Source Documents vs Relevant Safety Documents

In the drug safety department during an audit or official inspection, any and every  record is fair game.  This includes source documents from the site, CRFs, call center phone logs, email, internal medical reviews etc.  Thus, in practice, in drug safety and in particular for serious AEs every piece of information is germane and should be retained and produced for the inspector upon request.  These “other, non-source” documents may be used for determination of causality, clock start date etc.

Thus, thee term “source document” has a slightly different connotation in the world of drug safety and pharmacovigilance.  For drug safety, every document that has some safety information becomes, if not a true “source” document, a critical safety document that is needed for case validation of the 4 needed elements, for the medical analysis of the case, for the regulatory documentation of clock start dates, etc.

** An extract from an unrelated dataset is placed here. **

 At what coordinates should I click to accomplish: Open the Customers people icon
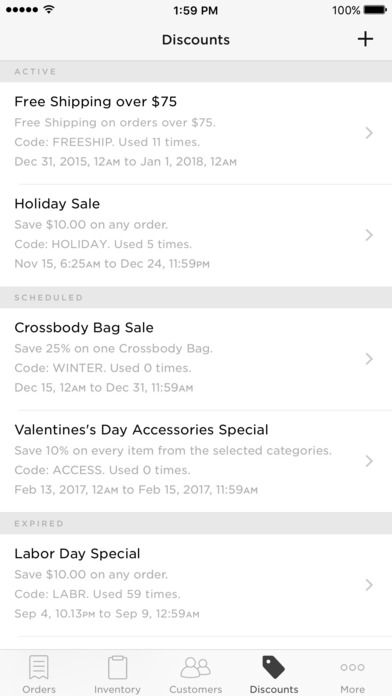coord(195,667)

This means that everything related to safety (individual cases, documents, case series, literature reviews, signal analyses etc.) should be retained.

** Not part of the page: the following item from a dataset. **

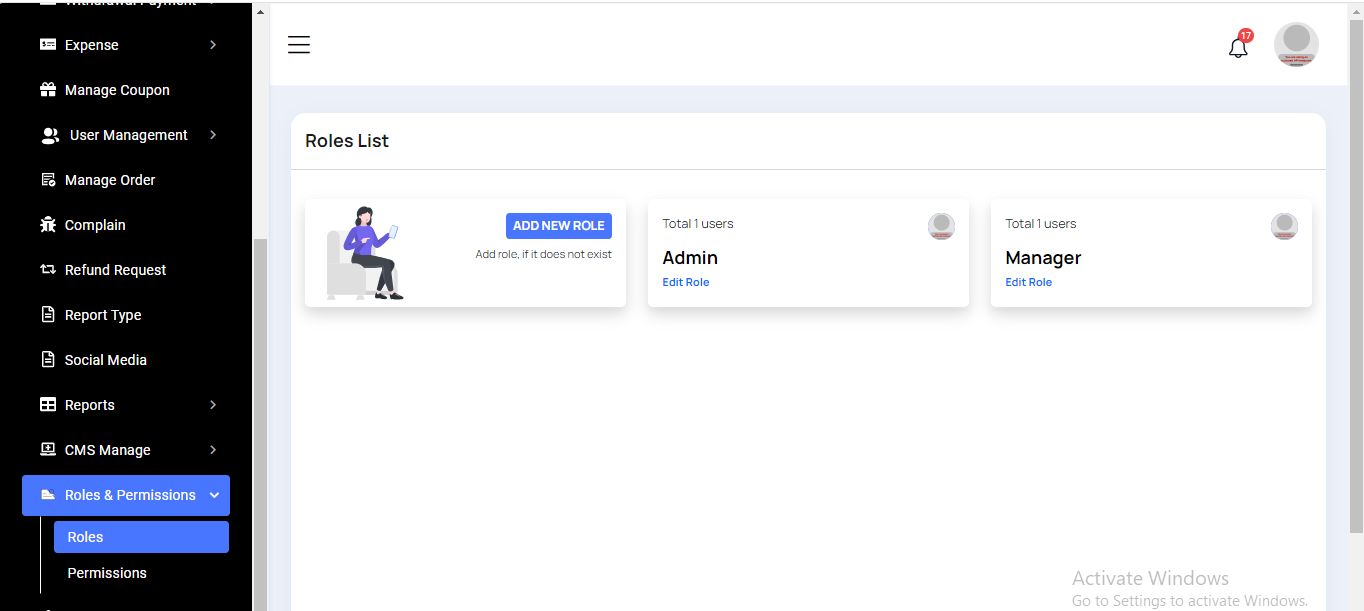Click the Refund Request arrows icon
1364x611 pixels.
tap(48, 270)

Duration of Data Retention of Safety Information

In many countries and regions, this is not explicit.  Sometimes it is as long as the “MA/NDA” is active or open, or for this period plus a few years.  Sometimes there is no statement at all.

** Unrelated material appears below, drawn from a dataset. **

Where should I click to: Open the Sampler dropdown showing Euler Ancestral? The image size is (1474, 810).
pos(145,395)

In practice, the country or region with the longest retention period “wins”.  The UK states in various places that records should be kept forever, or more recently they stated:  “the retention of pharmacovigilance data and documents relating to individual authorised medicinal products as long as the marketing authorisation exists and for at least further 10 years after the marketing authorisation has ceased to exist [IR Art 12(2)].” See Question 23 at https://www.mhra.gov.uk/Howweregulate/Medicines/Inspectionandstandards/%20GoodPharmacovigilancePractice/Frequentlyaskedquestions/index.htm#2

This is in regard to marketed products.  It is less clear for clinical trial records.  The sponsor, in practice, should presume that investigators are unlikely to keep such records for long periods of time as the investigators retire, expire, etc.  Most companies have data retention policies which, in my experience for safety records, are quite variable: 10 years, 25 years, forever.  Probably the safest and most conservative policy is forever.  However, just because records are retained does not mean that they are easily found!  Databases are migrated; paper CRFs are boxed and filed in a warehouse miles away; the clinical or PV team changes; the company is merged and institutional memory is lost.

Bottom Line: Every piece of paper and every electronic transmission that has safety information is, in a sense, a “source document” and should be retained forever.  This will save a ton of explanations and a lot of headaches for your successor someday or for you when you move onto a new job in drug safety!